Published: March 31, 2006
Mr. Adkins' student Brielle Hinckley, for her project "Microvariability of 4C 29.45 with the Spitzer Space Telescope and Ground Based Telescopes," won 3rd place in the 12th grade division at the Contra Costa Science and Engineering Fair, as well as a 2nd place $75 prize from the Mt. Diablo Astronomical Society, and a $750 scholarship from Chevron.
Mr. Adkins has developed an interactive blackbody curve generator which allows the user to adjust the temperature of the blackbody with an adjustable slider control and see the effects of the change in real time. The purpose of the simulator is to explain the nature of the blackbody radiation and to explain how SEDs are formed by combining several blackbody curves generated by different domains within the black hole's accretion disk.

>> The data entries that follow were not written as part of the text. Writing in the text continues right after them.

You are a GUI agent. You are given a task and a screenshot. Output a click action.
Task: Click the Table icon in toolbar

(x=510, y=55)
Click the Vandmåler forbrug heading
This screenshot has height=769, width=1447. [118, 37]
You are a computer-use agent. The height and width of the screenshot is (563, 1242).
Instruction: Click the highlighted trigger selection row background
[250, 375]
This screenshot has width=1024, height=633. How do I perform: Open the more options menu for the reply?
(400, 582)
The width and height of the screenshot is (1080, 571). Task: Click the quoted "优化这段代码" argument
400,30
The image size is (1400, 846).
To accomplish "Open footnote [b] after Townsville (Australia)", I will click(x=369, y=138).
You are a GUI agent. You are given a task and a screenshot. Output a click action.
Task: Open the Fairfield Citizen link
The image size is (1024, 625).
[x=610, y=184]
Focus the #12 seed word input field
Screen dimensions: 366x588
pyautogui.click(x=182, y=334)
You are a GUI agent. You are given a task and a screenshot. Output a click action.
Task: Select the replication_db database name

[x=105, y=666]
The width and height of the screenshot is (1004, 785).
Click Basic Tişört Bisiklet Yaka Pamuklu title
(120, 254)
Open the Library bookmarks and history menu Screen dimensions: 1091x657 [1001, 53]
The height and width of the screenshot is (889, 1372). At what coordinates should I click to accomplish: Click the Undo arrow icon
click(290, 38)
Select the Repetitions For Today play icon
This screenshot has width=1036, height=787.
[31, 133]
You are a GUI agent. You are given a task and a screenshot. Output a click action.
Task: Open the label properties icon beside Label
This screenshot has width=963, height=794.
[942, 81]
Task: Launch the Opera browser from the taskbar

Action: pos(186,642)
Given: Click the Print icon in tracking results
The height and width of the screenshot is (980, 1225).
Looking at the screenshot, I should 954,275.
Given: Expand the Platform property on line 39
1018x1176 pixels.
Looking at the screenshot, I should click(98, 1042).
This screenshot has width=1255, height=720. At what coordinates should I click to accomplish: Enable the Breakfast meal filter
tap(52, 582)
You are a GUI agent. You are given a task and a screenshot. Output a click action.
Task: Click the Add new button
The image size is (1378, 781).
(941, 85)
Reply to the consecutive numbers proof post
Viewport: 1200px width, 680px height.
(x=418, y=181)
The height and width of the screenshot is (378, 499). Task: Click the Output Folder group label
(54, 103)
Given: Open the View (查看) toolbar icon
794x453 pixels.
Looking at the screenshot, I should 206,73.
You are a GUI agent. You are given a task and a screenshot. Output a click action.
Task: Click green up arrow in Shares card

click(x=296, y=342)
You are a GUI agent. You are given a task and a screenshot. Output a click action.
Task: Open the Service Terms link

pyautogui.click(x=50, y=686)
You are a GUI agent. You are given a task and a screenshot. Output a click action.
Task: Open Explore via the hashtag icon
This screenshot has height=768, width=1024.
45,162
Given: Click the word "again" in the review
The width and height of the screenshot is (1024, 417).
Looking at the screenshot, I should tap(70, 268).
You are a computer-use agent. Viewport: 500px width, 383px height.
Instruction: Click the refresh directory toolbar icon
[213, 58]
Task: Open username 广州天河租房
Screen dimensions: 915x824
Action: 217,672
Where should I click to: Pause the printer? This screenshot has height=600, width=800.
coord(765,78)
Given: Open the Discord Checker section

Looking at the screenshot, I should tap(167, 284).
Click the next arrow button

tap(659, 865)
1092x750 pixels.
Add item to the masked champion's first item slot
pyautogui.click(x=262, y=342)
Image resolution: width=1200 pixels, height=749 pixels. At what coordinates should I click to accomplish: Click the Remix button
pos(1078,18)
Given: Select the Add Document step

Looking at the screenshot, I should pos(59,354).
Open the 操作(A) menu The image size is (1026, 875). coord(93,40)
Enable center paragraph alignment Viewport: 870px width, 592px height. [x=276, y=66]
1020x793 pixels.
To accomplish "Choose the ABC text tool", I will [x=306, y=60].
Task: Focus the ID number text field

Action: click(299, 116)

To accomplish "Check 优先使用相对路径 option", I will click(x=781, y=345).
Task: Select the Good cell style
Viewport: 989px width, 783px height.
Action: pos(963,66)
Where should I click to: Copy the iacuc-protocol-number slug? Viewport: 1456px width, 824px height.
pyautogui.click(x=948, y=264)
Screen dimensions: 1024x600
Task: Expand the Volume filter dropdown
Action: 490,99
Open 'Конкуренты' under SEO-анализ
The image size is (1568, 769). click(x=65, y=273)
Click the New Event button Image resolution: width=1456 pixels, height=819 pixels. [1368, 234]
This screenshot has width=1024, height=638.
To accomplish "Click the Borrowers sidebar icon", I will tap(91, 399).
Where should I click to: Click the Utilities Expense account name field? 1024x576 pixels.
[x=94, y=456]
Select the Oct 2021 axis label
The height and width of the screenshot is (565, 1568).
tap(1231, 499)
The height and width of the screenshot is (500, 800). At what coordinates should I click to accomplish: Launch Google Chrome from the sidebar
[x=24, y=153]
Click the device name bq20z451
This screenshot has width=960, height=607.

Since Brielle Hinckley is graduating this year, a new team of student scientists has been assembled to manage the ground-based observations and do the reductions of the Spitzer data as was done before. The new team consists of Thomas Travagli, Alekzandir Morton, John Michael Santiago, and Manutej Malaveesala. All of these students are currently sophomores or juniors at DVHS and expect to join the research class next year to complete the work that is being planned today. Three training meetings with these students have already been held as of this writing. As of this week these students have written a proposal to use the New Mexico Skies remote control telescope for this project, and they were just approved for 8 hours of observing time.